Er denkt, der Grund dafür, dass er momentan in einer wirtschaftlich schwierigen Situation ist, auch in einem kleinem Dorf, seien die von den USA auferlegten Sanktionen gegen den Iran:“Nicht nur die Sanktionen sind nicht aufgehoben worden, sondern eher verschlimmert worden unter der Zeit von Rohani. Man nehme den Preis der Kartoffeln, er ist sechs mal teurer seit Beginn der Amtszeit von Rohani. Ich habe Teppiche angefertigt, deren Preise steigen mussten, jeder musste die Preise erhöhen und weiterarbeiten, denn wenn man aufhört, wird man merken, dass etwas im Leben fehlt. Die Menschen müssen das Geld untereinander verdienen, weil die Regierung nicht imstande ist, irgendetwas zu kontrollieren. So kann es nicht weitergehen. Es wird sich hoffentlich bald ändern, so Gott will.”

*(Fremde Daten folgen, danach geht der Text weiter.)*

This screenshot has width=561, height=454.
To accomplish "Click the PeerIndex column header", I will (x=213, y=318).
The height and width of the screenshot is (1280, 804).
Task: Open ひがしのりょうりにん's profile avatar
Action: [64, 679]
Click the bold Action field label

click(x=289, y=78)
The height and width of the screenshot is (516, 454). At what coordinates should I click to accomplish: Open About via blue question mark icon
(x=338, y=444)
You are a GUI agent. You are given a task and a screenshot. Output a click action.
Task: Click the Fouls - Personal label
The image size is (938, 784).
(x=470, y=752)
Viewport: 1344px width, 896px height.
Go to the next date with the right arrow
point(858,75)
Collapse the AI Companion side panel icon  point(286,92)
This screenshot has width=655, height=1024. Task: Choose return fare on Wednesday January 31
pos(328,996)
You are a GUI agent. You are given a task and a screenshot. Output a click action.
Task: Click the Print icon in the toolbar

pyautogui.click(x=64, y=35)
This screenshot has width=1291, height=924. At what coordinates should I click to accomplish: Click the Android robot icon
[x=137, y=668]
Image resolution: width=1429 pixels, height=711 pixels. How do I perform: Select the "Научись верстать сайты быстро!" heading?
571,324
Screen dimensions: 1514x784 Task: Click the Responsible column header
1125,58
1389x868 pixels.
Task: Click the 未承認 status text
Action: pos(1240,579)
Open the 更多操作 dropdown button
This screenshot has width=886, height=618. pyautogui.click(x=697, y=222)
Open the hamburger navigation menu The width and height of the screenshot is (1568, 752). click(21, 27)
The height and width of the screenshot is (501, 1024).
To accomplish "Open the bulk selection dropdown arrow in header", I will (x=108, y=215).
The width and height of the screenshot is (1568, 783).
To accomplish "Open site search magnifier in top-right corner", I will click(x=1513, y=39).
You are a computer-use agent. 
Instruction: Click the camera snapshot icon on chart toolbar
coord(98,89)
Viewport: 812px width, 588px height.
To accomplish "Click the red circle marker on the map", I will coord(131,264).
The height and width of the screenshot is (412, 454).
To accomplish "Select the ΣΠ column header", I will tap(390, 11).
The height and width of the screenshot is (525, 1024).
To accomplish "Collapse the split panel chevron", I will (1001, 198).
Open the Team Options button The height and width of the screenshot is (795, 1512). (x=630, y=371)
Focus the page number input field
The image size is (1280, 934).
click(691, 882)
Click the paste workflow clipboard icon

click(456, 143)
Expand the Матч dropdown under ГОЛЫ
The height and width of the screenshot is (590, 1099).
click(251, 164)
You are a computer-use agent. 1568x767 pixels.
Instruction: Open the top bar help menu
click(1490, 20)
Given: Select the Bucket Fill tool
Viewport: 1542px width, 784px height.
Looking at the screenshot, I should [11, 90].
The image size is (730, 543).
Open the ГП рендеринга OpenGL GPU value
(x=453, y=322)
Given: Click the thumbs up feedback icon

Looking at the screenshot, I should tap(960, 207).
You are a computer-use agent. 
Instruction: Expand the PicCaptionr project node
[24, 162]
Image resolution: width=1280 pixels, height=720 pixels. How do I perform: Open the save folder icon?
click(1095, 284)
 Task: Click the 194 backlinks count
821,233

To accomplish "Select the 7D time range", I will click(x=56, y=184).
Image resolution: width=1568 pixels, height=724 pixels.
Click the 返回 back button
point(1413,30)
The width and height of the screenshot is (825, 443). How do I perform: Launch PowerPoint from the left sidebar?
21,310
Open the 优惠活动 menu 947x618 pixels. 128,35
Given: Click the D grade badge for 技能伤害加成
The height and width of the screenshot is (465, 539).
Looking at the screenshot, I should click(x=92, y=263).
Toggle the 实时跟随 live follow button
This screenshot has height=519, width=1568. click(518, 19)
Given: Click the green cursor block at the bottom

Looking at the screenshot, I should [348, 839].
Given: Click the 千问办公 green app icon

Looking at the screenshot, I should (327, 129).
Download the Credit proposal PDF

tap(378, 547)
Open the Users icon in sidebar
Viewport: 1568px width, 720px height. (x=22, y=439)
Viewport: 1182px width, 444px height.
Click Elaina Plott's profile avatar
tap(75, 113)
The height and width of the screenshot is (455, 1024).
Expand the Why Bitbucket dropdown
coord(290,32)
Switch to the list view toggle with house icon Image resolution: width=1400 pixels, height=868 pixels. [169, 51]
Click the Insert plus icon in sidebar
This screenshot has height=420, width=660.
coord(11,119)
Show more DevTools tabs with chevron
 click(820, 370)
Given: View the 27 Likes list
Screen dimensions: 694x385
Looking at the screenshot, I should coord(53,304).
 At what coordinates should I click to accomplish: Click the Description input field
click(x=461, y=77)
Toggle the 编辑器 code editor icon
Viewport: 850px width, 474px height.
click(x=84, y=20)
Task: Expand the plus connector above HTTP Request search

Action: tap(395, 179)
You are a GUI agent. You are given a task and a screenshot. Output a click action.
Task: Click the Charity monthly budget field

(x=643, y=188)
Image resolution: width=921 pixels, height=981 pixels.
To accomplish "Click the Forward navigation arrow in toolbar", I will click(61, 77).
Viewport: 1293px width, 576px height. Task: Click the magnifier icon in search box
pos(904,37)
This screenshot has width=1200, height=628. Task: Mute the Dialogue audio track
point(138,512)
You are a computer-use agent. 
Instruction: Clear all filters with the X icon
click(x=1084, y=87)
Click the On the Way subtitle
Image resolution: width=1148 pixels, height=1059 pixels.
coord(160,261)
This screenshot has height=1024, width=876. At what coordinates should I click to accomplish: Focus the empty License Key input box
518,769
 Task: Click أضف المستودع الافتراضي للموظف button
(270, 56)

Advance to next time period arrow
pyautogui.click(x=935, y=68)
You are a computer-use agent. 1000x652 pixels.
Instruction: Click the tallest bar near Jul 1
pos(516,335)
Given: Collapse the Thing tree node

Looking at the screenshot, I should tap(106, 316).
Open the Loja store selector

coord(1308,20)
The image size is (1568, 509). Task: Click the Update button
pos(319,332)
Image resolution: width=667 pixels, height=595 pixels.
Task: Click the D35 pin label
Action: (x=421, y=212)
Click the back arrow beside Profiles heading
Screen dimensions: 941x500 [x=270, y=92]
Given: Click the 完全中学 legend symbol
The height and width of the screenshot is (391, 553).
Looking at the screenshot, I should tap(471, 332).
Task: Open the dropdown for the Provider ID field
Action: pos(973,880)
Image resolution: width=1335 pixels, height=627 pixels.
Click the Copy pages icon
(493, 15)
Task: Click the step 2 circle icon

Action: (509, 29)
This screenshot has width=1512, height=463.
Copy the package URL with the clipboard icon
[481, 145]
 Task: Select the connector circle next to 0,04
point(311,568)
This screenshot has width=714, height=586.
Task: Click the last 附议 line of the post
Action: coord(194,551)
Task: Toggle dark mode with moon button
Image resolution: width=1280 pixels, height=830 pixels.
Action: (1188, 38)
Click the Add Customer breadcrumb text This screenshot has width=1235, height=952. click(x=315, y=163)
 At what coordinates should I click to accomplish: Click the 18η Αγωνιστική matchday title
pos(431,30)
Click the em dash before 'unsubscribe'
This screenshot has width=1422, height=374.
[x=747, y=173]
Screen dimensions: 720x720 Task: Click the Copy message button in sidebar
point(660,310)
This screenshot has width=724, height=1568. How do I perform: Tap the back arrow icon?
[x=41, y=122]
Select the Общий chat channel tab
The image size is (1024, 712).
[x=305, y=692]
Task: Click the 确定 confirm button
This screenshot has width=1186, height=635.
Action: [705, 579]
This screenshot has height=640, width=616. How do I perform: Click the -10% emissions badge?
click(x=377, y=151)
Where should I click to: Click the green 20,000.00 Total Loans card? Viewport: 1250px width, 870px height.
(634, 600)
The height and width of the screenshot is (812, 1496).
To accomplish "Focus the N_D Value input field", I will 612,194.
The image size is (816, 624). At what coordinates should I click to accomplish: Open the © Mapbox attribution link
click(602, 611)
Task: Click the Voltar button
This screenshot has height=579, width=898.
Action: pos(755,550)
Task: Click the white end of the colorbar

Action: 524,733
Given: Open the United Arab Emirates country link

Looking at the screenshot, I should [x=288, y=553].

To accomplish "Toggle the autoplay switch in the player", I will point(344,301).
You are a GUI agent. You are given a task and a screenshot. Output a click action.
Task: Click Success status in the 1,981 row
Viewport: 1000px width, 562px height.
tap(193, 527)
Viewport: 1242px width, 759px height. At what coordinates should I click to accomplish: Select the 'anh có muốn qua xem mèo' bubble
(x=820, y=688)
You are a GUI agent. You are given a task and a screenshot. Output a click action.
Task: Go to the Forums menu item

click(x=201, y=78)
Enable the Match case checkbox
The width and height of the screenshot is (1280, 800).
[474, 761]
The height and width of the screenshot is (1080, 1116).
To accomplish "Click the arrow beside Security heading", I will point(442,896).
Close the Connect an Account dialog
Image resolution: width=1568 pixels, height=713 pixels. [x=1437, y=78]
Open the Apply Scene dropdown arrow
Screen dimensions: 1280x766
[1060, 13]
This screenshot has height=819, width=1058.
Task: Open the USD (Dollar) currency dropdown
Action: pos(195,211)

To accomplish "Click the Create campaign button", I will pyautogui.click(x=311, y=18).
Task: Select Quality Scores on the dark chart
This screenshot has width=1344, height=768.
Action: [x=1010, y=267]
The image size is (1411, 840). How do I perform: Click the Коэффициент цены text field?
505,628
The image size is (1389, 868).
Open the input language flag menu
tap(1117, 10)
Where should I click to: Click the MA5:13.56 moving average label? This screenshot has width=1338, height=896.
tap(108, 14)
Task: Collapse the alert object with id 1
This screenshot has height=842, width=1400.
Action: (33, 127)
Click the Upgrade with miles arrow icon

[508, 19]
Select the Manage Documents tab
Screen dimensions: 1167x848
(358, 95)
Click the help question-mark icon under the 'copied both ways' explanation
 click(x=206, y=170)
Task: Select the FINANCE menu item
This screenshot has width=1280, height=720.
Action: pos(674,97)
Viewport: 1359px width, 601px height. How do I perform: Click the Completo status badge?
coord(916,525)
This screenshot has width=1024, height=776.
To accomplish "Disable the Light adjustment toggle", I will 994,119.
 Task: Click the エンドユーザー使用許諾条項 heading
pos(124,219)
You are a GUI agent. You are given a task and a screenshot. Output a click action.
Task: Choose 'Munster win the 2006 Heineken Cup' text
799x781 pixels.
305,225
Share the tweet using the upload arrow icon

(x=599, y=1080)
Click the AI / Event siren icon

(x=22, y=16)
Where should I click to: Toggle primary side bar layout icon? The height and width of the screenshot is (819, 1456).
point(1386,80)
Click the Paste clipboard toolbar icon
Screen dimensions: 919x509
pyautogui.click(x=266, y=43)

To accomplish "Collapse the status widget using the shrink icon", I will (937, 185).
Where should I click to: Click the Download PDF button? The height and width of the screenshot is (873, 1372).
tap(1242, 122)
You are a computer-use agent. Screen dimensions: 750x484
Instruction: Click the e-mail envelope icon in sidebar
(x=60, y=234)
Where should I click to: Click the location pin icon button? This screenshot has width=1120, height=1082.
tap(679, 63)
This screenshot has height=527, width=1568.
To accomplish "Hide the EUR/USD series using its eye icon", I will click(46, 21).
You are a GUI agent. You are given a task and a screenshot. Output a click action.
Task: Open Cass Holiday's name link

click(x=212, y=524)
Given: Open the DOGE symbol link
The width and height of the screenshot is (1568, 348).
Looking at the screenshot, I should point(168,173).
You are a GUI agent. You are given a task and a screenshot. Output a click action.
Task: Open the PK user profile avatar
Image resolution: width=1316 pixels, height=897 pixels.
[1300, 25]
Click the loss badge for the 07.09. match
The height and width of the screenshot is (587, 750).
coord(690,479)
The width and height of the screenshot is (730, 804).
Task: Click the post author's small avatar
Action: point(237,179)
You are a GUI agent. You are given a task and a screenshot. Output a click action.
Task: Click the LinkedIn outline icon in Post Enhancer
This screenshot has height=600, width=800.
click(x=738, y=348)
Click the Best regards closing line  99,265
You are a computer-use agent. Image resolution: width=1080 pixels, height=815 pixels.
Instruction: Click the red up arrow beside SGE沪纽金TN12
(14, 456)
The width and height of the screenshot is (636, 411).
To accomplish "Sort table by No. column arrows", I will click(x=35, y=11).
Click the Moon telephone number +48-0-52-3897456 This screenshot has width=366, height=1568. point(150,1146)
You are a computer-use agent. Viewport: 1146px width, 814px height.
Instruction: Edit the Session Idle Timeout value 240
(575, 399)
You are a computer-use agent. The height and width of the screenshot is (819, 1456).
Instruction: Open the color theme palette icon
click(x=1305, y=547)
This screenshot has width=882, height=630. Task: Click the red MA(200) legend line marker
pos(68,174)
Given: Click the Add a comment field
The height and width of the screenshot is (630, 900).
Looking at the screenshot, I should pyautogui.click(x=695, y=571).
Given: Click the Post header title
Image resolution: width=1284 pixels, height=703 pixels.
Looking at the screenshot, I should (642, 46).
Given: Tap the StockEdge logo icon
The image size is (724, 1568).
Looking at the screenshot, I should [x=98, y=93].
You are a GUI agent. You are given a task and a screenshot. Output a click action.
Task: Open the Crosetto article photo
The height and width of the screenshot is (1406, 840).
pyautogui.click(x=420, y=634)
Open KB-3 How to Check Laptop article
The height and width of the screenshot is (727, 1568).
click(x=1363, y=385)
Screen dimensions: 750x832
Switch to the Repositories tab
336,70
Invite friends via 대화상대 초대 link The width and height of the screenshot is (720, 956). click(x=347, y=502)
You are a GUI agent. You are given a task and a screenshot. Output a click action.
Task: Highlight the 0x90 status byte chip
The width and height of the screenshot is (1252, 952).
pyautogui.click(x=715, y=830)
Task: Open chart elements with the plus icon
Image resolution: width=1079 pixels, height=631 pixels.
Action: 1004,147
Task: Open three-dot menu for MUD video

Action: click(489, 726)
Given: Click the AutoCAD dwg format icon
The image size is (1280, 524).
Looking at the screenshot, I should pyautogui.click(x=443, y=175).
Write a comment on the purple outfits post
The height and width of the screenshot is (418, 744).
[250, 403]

Wahlwerbung und ein einzelner Wähler. Bild: TM

Am 01. Januar 2020 wurde angekündigt, dass Hassan Rohani nach Ardabil reiste und das auf der Agenda der Regierung mehrere wirtschaftliche sowie infrastrukturelle Projekte vor Ort stehen. Weiterhin wurde bekannt, dass 93 Entwicklungsprojekte mit einem Kredit von 20 Tausend und 653 Milliarden Rial sowie 50 wirtschaftliche Projekte mit Jobs für 4395 Menschen geschaffen würden. Heydar Nikhbakht ist ein Business Mann in schwarzem Anzug. Er ist 40 und sehr höflich, er spricht langsam. Er arbeitet zusammen mit lokalen Imkern am Fuße des Sabalan Berges in Ardabil. Er sammelt deren Qualitätshonig und verkauft ihn in verschieden großen Rationen in verschiedene Länder, meistens arabische Länder oder solche in der Golfregion. Nachdem Trump wiederholt neue Sanktionen gegen den Iran verhängt hatte, wurde es so schwer für ihn, zu arbeiten, dass er Abnehmer in anderen Ländern finden musste.


Er macht die Sanktionen gegen Banken für seine Defizite verantwortlich und daher die Regierung Rohanis dafür verantwortlich:“Das iranische Atomabkommen ist gescheitert, weil sich nichts geändert hat. Die erreichte Vereinbarung, das Versprechen eines besseres Lebens unter Führung einer demokratischen Regierung wurde mit den Sanktionen beseitigt. Aber meiner Meinung nach haben wir nicht genug Disziplin gezeigt und damit auch unseren Stolz verloren. Ahmadinejad hat nicht alles besser gemacht, aber zumindest hat er sich nicht vor unseren Feinden verbeugt. Rohani hat in den politischen Kriegen verloren und eine schlechte Geschichte in den Geschichtsbüchern geschrieben.”


Nikhbakht ist sich noch nicht sicher, ob er an den nächsten Wahlen teilnehmen will oder nicht. Aber er hat keine Zweifel daran, nicht für einen Reformisten oder jemanden aus Rohanis Team zu votieren:Deren Zeit ist vorbei. Es geht nicht nur um die Wirtschaft und meinen Job, Rohani ist bei der Bevölkerung nicht beliebt, weil er nicht für sie da ist, wenn er gebraucht wird. Seine Aussagen kommen immer zu spät, bei Ereignissen, die im Land geschehen. Er ist einfach ein schlechter Manager. Seine Zeit ist nun am Ende, ich wünschte, wir könnten genau jetzt einen neuen Präsidenten wählen. Vielleicht würde ein neuer alles und jeden erschrecken und manches würde passieren. Nur Gott weiß das.”


Nun scheint es, dass die Präsidentenwahl von einem Boykott vieler Menschen bedroht ist, wie es bei den Parlamentswahlen bereits war, und es ist sehr wahrscheinlich, dass diesmal die Konservativen sie ergattern. Es ist noch nicht klar, welche Kandidaten die Konservativen für die Präsidentschaft aufstellen, aber viele Experten und Spezialisten glauben, dass die Reformisten und Moderaten den Platz der Macht abgeben werden.